The executive body of the global chemical weapons watchdog voted today to condemn the use of banned toxic agents by the Syrian government and by militant group Daesh, a source who took part in the closed session said.
Roughly two-thirds of the 41 members on the Executive Council of the Organisation for the Prohibition of Chemical Weapons (OPCW) endorsed a US-tabled text, the source told Reuters.
The OPCW’s Executive Council, which meets behind closed doors, seldom votes on such matters, generally operating through consensus. But this text was supported by 28 members, including Germany, France, the United States and Britain.
It was opposed by Russia, China, Sudan and Iran. There were nine abstentions. Russia and Iran are Syrian President Bashar Al-Assad’s main allies against opposition factions seeking to overthrow him and end almost half a century of dictatorial rule under the Al-Assad family.
The US-Russian split over Syria was striking as it was those two countries that took the lead in 2013 in getting the Damascus government to join the OPCW and avert threatened US-led military intervention in Syria’s civil war.
A 13-month international inquiry by the OPCW and United Nations concluded in a series of reports that Syrian government forces, including helicopter squadrons, were responsible for the use of chlorine barrel bombs against civilians.
The OPCW-UN mission found that the Syrian government carried out three toxic attacks in March and April of last year, while Daesh militants had used sulphur mustard gas.
The findings set the stage for a UN Security Council showdown between the five veto-wielding powers, pitting Russia and China against the United States, Britain and France over how those responsible for the attacks should be held accountable.
Syrian authorities deny having used chemical weapons in the conflict, to international outrage at how Damascus can on the one hand openly use chemical munitions whilst on the other denying any responsibility.

**Material supplied**

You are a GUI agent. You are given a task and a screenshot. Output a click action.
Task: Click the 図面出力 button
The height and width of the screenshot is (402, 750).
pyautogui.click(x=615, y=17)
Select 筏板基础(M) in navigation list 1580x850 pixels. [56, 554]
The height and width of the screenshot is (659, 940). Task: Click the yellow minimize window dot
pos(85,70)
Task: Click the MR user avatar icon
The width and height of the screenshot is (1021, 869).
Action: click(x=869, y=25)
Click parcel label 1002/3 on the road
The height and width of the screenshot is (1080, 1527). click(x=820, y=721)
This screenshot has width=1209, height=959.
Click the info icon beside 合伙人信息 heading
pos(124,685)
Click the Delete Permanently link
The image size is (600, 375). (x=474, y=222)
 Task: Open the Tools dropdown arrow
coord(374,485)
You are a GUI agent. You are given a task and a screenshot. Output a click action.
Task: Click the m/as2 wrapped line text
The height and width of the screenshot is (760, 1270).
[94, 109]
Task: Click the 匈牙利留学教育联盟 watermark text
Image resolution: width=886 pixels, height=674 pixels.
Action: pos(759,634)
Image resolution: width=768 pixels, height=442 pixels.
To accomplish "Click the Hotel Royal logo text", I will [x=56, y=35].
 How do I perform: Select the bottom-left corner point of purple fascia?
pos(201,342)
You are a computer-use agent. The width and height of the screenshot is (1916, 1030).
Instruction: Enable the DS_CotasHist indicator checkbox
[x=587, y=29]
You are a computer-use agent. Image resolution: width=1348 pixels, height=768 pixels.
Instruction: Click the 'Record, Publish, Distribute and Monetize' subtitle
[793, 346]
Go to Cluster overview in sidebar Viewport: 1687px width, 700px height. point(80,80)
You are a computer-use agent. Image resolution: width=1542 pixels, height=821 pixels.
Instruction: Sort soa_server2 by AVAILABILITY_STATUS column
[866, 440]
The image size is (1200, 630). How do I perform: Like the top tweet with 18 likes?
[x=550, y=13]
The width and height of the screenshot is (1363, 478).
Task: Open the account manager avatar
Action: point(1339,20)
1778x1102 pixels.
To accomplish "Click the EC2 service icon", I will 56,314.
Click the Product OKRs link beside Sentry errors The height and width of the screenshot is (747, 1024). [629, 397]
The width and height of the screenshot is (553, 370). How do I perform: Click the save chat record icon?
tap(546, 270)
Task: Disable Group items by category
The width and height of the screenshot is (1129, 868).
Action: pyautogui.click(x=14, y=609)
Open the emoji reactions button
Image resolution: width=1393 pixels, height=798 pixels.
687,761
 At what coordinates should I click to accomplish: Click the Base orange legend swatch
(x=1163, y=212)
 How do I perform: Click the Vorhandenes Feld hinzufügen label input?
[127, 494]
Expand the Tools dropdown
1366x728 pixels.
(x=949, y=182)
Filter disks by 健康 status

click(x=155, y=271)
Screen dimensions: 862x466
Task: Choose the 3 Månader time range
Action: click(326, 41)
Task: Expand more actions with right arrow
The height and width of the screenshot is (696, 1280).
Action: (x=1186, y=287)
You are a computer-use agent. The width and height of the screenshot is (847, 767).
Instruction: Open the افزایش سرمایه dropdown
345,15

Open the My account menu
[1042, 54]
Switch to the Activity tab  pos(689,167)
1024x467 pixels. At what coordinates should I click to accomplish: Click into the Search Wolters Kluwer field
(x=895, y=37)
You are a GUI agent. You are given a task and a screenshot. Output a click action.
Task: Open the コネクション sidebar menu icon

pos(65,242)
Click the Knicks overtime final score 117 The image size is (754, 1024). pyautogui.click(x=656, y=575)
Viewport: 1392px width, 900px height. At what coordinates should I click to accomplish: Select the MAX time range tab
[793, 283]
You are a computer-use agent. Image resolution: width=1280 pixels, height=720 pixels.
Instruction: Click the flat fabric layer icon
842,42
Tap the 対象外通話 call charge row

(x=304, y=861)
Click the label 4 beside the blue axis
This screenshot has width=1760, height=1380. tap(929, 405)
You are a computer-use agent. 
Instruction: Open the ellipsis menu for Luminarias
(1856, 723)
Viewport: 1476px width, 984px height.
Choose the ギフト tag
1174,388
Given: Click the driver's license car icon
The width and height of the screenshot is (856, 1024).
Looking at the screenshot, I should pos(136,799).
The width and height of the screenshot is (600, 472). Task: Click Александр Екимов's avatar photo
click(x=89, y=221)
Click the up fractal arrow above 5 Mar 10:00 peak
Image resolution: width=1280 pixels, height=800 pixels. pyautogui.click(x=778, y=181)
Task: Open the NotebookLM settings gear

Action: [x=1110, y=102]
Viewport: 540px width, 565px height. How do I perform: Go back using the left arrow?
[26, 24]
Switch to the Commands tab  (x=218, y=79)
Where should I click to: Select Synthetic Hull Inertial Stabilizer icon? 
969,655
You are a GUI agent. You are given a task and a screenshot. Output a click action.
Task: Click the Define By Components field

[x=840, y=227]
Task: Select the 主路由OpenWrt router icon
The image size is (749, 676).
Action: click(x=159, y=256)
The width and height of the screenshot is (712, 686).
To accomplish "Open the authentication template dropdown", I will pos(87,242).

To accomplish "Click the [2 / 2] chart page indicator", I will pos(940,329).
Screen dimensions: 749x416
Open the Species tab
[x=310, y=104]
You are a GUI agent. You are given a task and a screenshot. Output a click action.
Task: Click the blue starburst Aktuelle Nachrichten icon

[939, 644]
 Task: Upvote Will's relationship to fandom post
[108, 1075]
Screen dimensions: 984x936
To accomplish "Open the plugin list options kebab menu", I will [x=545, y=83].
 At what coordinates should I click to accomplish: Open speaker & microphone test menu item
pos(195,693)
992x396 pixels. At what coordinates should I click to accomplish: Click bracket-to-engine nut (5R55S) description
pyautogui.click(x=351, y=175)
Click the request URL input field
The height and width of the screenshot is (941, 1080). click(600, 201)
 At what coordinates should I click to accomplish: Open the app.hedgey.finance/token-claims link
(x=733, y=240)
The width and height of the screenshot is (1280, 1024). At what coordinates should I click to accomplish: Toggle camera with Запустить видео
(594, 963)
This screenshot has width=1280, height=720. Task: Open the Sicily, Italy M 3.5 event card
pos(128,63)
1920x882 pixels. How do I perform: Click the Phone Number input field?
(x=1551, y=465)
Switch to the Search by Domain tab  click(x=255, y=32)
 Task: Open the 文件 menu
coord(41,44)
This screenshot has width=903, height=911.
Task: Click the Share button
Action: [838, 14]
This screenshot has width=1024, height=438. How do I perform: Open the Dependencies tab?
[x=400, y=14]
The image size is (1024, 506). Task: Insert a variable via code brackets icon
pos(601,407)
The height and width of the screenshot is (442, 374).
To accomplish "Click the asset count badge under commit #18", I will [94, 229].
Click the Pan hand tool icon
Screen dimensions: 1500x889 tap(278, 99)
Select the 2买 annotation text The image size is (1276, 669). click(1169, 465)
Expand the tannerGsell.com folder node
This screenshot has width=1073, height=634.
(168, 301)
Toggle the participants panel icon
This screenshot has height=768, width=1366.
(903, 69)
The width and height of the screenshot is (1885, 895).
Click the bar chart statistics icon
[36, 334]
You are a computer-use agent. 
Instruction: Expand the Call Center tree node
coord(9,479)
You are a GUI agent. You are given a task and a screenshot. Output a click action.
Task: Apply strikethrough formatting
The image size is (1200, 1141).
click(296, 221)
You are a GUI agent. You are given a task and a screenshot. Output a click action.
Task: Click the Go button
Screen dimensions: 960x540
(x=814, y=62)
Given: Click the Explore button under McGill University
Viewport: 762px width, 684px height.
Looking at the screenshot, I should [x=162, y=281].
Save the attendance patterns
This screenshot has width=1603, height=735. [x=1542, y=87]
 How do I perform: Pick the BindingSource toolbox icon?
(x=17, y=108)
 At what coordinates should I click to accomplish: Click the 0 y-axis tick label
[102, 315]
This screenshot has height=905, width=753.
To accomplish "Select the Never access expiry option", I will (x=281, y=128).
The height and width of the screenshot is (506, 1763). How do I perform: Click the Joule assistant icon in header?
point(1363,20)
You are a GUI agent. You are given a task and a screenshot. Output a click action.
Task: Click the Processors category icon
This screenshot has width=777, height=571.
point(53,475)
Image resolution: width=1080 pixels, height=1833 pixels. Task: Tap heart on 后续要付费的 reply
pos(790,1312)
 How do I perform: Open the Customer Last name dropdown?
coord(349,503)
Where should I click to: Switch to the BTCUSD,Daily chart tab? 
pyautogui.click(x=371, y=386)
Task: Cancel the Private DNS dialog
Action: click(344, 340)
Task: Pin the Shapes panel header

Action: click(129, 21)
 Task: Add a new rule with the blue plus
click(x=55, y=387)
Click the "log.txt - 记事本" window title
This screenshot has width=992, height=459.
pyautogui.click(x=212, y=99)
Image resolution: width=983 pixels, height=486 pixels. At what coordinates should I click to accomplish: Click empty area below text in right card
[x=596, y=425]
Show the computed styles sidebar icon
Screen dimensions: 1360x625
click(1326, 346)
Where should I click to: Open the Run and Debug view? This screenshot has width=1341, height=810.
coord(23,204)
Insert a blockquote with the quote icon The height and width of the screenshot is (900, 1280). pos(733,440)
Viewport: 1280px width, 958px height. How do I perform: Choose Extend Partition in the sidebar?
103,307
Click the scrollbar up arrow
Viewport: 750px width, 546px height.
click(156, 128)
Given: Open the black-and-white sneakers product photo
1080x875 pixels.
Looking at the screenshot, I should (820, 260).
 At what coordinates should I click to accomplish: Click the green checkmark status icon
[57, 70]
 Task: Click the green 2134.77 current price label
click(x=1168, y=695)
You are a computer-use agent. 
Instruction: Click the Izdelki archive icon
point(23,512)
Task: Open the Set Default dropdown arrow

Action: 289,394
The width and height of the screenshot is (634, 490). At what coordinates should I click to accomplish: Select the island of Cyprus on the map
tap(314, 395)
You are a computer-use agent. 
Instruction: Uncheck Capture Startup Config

**Tasks to carry out**
1. In the article on the OPCW vote, which countries opposed the US-tabled text?
2. From the article on the OPCW vote, copy out word for word the part from "The OPCW-UN mission" up to and including "be held accountable.".
This data comes from a separate source.

**Answers to this exercise**
1. Russia, China, Sudan and Iran.

2.
The OPCW-UN mission found that the Syrian government carried out three toxic attacks in March and April of last year, while Daesh militants had used sulphur mustard gas.
The findings set the stage for a UN Security Council showdown between the five veto-wielding powers, pitting Russia and China against the United States, Britain and France over how those responsible for the attacks should be held accountable.